Content starts
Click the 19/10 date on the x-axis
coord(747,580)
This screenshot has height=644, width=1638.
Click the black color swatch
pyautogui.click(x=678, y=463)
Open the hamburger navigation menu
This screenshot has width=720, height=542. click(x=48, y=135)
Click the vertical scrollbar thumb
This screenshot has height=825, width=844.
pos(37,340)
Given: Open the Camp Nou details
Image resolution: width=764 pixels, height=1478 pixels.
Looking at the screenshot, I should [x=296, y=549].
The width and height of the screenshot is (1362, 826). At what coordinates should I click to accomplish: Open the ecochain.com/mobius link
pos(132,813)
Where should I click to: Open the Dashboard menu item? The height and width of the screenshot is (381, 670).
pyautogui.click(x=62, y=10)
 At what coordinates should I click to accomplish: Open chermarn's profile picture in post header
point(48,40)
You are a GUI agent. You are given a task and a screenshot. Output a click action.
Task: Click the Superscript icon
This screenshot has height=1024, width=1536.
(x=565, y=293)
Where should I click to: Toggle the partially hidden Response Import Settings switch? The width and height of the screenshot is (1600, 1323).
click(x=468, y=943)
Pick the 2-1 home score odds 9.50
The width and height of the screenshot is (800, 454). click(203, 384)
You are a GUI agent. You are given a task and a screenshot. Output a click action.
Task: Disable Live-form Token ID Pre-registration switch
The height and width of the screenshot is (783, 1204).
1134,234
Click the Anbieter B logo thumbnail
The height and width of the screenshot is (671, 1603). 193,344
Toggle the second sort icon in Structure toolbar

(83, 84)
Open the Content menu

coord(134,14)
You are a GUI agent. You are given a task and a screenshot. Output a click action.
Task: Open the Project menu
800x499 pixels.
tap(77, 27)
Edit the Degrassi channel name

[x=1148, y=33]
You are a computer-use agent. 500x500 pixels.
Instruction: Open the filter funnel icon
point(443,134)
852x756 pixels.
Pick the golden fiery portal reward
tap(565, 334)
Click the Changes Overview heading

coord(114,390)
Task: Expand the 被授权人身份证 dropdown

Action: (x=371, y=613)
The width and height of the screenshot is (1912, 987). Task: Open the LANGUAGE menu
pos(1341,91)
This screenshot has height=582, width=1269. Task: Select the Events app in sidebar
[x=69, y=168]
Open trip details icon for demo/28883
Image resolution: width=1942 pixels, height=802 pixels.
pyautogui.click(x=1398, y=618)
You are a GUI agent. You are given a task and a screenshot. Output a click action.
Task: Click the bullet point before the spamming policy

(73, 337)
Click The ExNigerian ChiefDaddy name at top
Content ends
__What is being asked__
Your answer must be an exact transcription of every record above.

__Solution__
Click the 19/10 date on the x-axis
coord(747,580)
This screenshot has height=644, width=1638.
Click the black color swatch
pyautogui.click(x=678, y=463)
Open the hamburger navigation menu
This screenshot has width=720, height=542. click(x=48, y=135)
Click the vertical scrollbar thumb
This screenshot has height=825, width=844.
pos(37,340)
Given: Open the Camp Nou details
Image resolution: width=764 pixels, height=1478 pixels.
Looking at the screenshot, I should [x=296, y=549].
The width and height of the screenshot is (1362, 826). At what coordinates should I click to accomplish: Open the ecochain.com/mobius link
pos(132,813)
Where should I click to: Open the Dashboard menu item? The height and width of the screenshot is (381, 670).
pyautogui.click(x=62, y=10)
 At what coordinates should I click to accomplish: Open chermarn's profile picture in post header
point(48,40)
You are a GUI agent. You are given a task and a screenshot. Output a click action.
Task: Click the Superscript icon
This screenshot has height=1024, width=1536.
(x=565, y=293)
Where should I click to: Toggle the partially hidden Response Import Settings switch? The width and height of the screenshot is (1600, 1323).
click(x=468, y=943)
Pick the 2-1 home score odds 9.50
The width and height of the screenshot is (800, 454). click(203, 384)
You are a GUI agent. You are given a task and a screenshot. Output a click action.
Task: Disable Live-form Token ID Pre-registration switch
The height and width of the screenshot is (783, 1204).
1134,234
Click the Anbieter B logo thumbnail
The height and width of the screenshot is (671, 1603). 193,344
Toggle the second sort icon in Structure toolbar

(83, 84)
Open the Content menu

coord(134,14)
You are a GUI agent. You are given a task and a screenshot. Output a click action.
Task: Open the Project menu
800x499 pixels.
tap(77, 27)
Edit the Degrassi channel name

[x=1148, y=33]
You are a computer-use agent. 500x500 pixels.
Instruction: Open the filter funnel icon
point(443,134)
852x756 pixels.
Pick the golden fiery portal reward
tap(565, 334)
Click the Changes Overview heading

coord(114,390)
Task: Expand the 被授权人身份证 dropdown

Action: (x=371, y=613)
The width and height of the screenshot is (1912, 987). Task: Open the LANGUAGE menu
pos(1341,91)
This screenshot has height=582, width=1269. Task: Select the Events app in sidebar
[x=69, y=168]
Open trip details icon for demo/28883
Image resolution: width=1942 pixels, height=802 pixels.
pyautogui.click(x=1398, y=618)
You are a GUI agent. You are given a task and a screenshot. Output a click action.
Task: Click the bullet point before the spamming policy

(73, 337)
Click The ExNigerian ChiefDaddy name at top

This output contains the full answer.